P.S. Is that bad that I do not know substance designer that well? Will that hurt me on finding a job in the gaming industry (entry level)?
Here's my progress so far. I'm working on the planets and lighting. The landscape is mostly done. Performance is not great due to my aging pc and graphics card. I tried this on one of my friend's pc and it ran 60fps 2K no problem. It's 20 fps 1080p on my pc.
I have looked everywhere online for tutorials and tips on making planet textures and I can't find any decent ones. A lot of them keep pointing me back to NASA textures. I'm looking to make my own procedural moon, gas planet, and mars-like planet.
Here's my work in progress. Don't mind the weird warping that's happening. It's just the camera angle FOV. I will fix that. I've been trying to make a planet texture in substance designer trial. I'm focusing on the texture itself. Not the material or lighting so much. How else can I improve on the lighting or landscape texture? Maybe I should download some quixel megascan meshes and replace the material (to take creative ownership and cite the source)? The overall planet type I want to make the landscape is to be moon-like but not 100% dead, there's still fog, clouds, etc. Very alien-like but unique.

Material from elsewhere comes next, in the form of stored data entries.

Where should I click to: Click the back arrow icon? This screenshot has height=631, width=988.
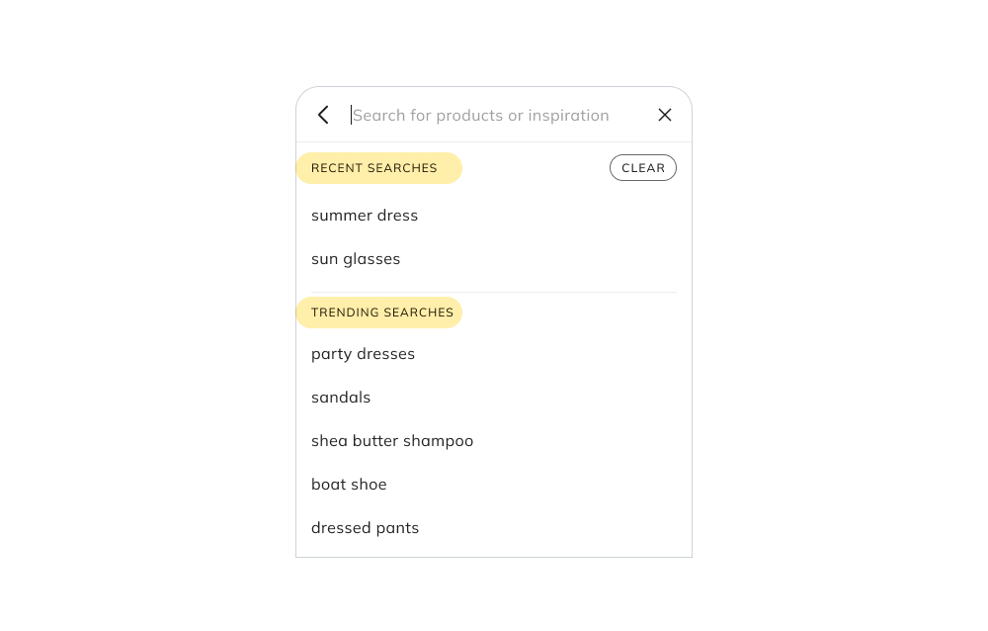tap(323, 116)
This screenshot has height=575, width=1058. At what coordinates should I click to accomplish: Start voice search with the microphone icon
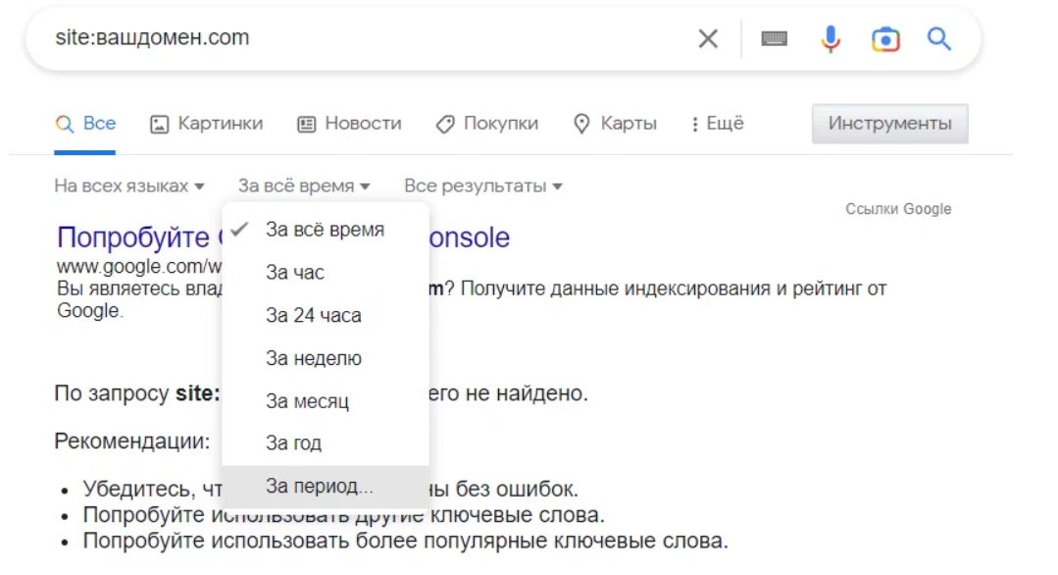831,38
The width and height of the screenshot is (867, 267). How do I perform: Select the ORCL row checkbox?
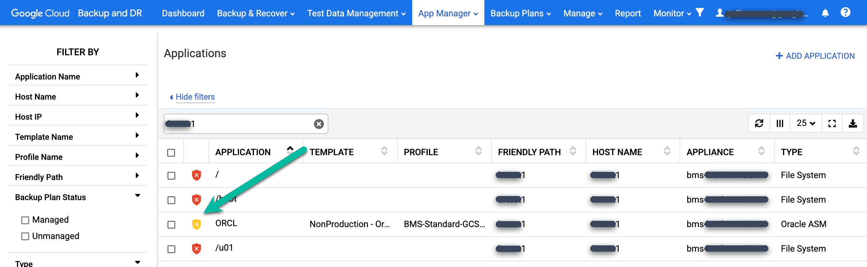(171, 225)
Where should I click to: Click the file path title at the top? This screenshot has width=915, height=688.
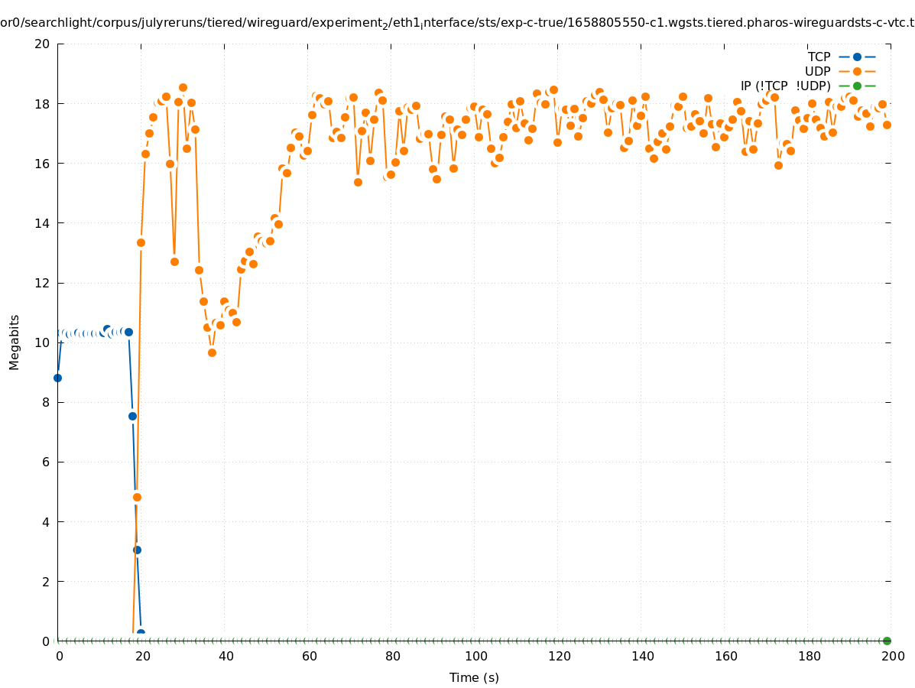[457, 23]
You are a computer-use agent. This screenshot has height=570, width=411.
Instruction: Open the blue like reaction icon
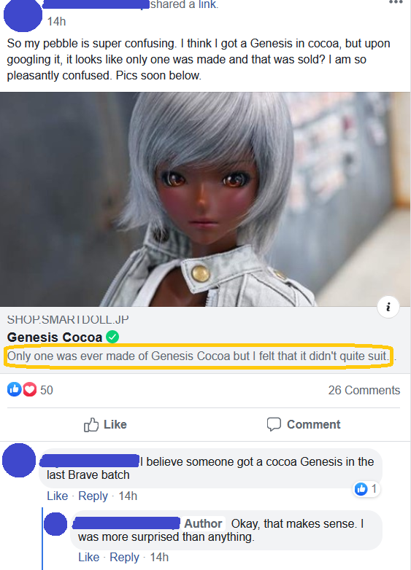(14, 390)
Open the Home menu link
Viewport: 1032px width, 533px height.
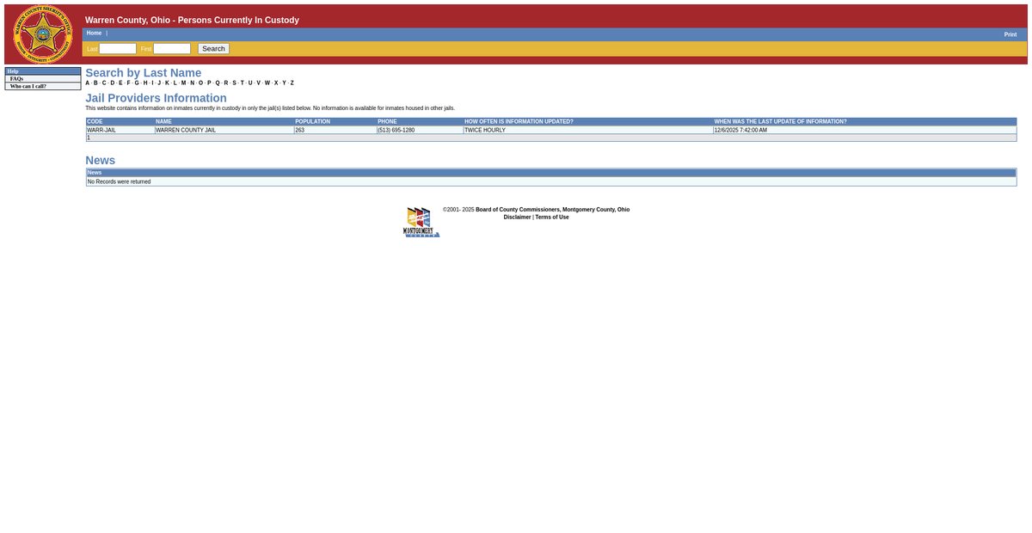pyautogui.click(x=94, y=33)
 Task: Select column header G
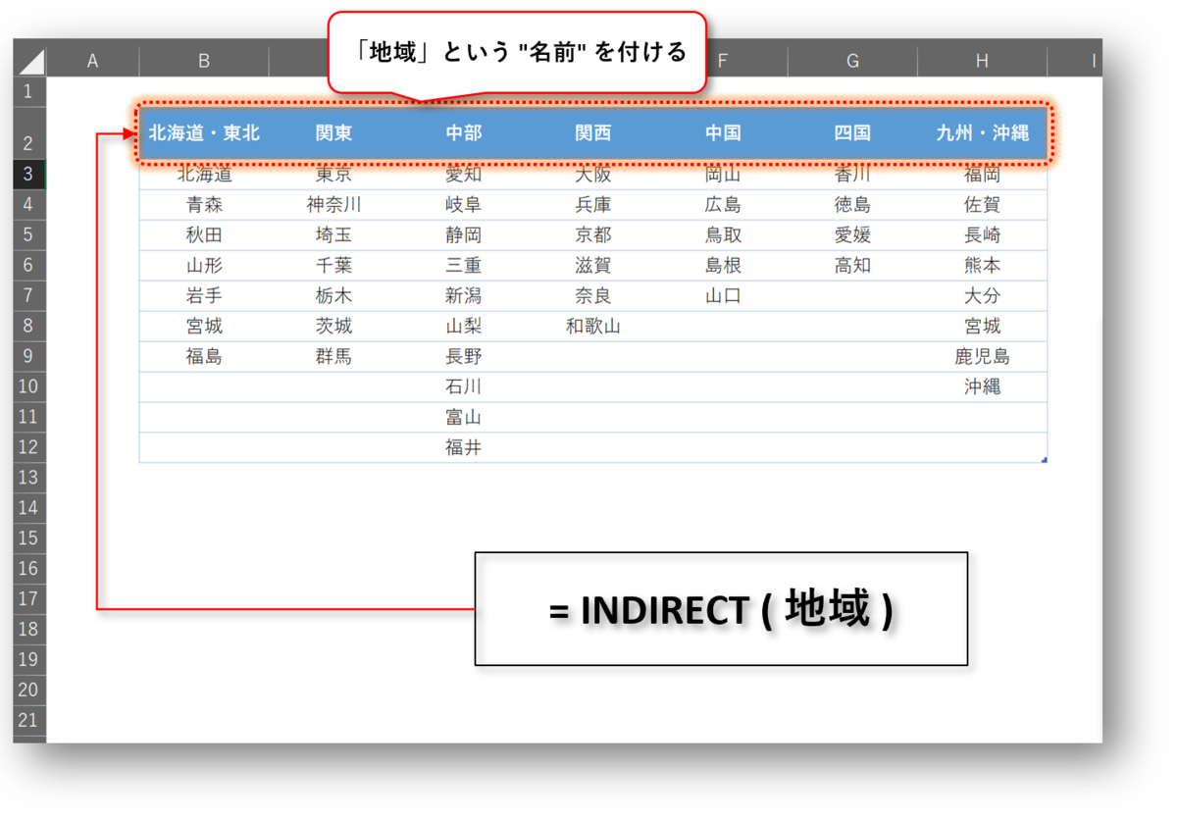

As for everything else, I have tweaked the lighting and added post-processing. I also want to add golden glowing space hawks flying by in the sky (just a few). Like this hawk that I created (it emits glowing gold polygons from its wings as it flies, it has a flying soaring animation).
How are the lighting and overall scene? Is it good so far? I also borrow three Megascan 3D assets from Quixel Bridge and applied my own material created in Quixel Mixer 2021 to them to make them my own. I have to credit the assets and mention that I borrow three rocks assets from Quixel Megascan in the description and prop images, correct? Again, is this okay or will that scare away employers?
How can I improve the sun prism? Should it be more transparent? Should the landscape be less blue? I'm really trying to go for a bizarre and alien-like moon planet that is not quite dead but alive enough to have volumetric fog and clouds. I also added fog cards to add more detail in the sky. I'm open to any feedback.
Here are some screenshots of what I got so far...
I will try playing around in SD in making the gas planet and moon but if it turns out to be too difficult. I will get the UE4 Planet Creator Blueprint from UE4 Marketplace and just cite the source and credit the author of the blueprint asset. I will update later today on my progress with SD making planets first and see what you guys think?
Also, what do you think of the landscape? How does it look to you? Is it too blue or is it good?
Here are some screenshots of what I have so far, it's almost done. I also greatly improved the lighting and adjusted the colors and post-process. I also improved the prism effect as well. How would I create flying ships that leave a trail that is passing by in a far distance? Similar to the orange screenshot at the very beginning of this forum thread I showed.